United States (1991–95)

Hank Steinbrecher, general secretary of the U.S. Soccer Federation, conducted the job interviews for the U.S. national team head coach position. American coaches had not proved their worth on the international stage, as the United States had lost all three games in the 1990 World Cup finals under Bob Gansler. When the USSF's search began in 1991, the emphasis was not so much on experience, but on finding a coach who could squeeze the last drop of potential out of a lightly regarded team, and Milutinović's name came up again and again. He had coached first Mexico, then Costa Rica to surprising World Cup success.

Milutinović left no doubts about who ran the team, cutting two U.S. players, Peter Vermes and Desmond Armstrong, board members of the national federation, from his World Cup team. Milutinović further cut Bruce Murray, the all-time leading U.S. goal scorer. When Alexi Lalas first showed up at training camp, Milutinović told him to get a haircut or get off the team.

Milutinović coached the U.S. national team at the 1994 FIFA World Cup, hosted in the United States, where the team notched its first win in the World Cup since 1950 and progressed to the knockout round of the tournament for the first time since the 1930s.  This was hailed as a success for a country with little soccer experience.

The USSF fired Milutinović on 14 April 1995, saying it wanted someone who could be both coach and administrator. Milutinović reportedly wanted no part of the administrative duties.

Nigeria (1997–98)

Milutinović coached the Nigerian team at the 1998 FIFA World Cup in France. Nigeria won its group, notching a notable 3–2 upset win over Spain, and reached the knockout rounds.

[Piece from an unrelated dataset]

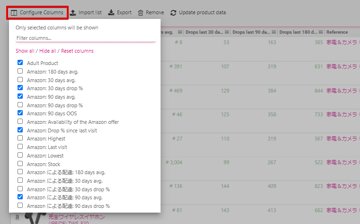Open the Drops last 180 days column menu
360x224 pixels.
320,32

This was the fourth team that Milutinović had taken to the knockout rounds of the World Cup, a coaching record.

China (2000–02)

Under Milutinović's coaching, for the first time ever, the Chinese national football team qualified to be among the 32 finalists for the World Cup in 2002. He was hailed as a hero in China, ending a 44-year drought, and was popularly known as Milu. However, unlike his previous forays, Milutinović could not take the Chinese team past the first round due to their inexperience at the world stage.

Other national teams

Honduras (2003–04)

In the summer of 2003, Milutinović was in serious negotiations to finally take over the national team at his native Serbia. Despite heavy, month-long persuasion from Serbian football officials, Milutinović turned down the offer and soon signed on to the Honduras national team. He led the team to the first round of CONCACAF qualifiers before resigning on 30 June 2004. He cited "the prevailing bad atmosphere, created by comments made by the country's managers, officials and press" as the reason for his leaving during World Cup qualifying.

Jamaica (2006–07)

On 16 November 2006, Milutinović was announced as head coach of Jamaica. On 9 November 2007, following a string of six consecutive friendly defeats, he was fired by the Jamaican FA.

Iraq (2009)

Milutinović led the Iraq national football team in group play in the 2009 FIFA Confederations Cup for two draws and one loss, failing to reach the knockout stage.

Club teams

Milutinović's managerial career at club level has seen more mixed success. His longest managerial spell for a single club was his tenure with UNAM of Mexico from 1977 to 1983. Several of his Pumas players ended up playing for Mexico at the 1986 World Cup.

Since then, he has managed briefly for several club teams. He managed Udinese Calcio of the Italian Serie B for nine matches in 1987. He then managed the MetroStars of Major League Soccer to the worst record in league history in 1999. He also had a brief stint in the Qatar Stars League with Al-Sadd in the 2004–05 season.

Managerial statistics

Personal life

Milutinović comes from a footballing family; he and his two brothers Miloš and Milorad played together for Partizan.

His father was killed in World War II, his mother by tuberculosis soon after the war. He said he does not remember either of his parents. He was raised by an aunt, and raised playing football.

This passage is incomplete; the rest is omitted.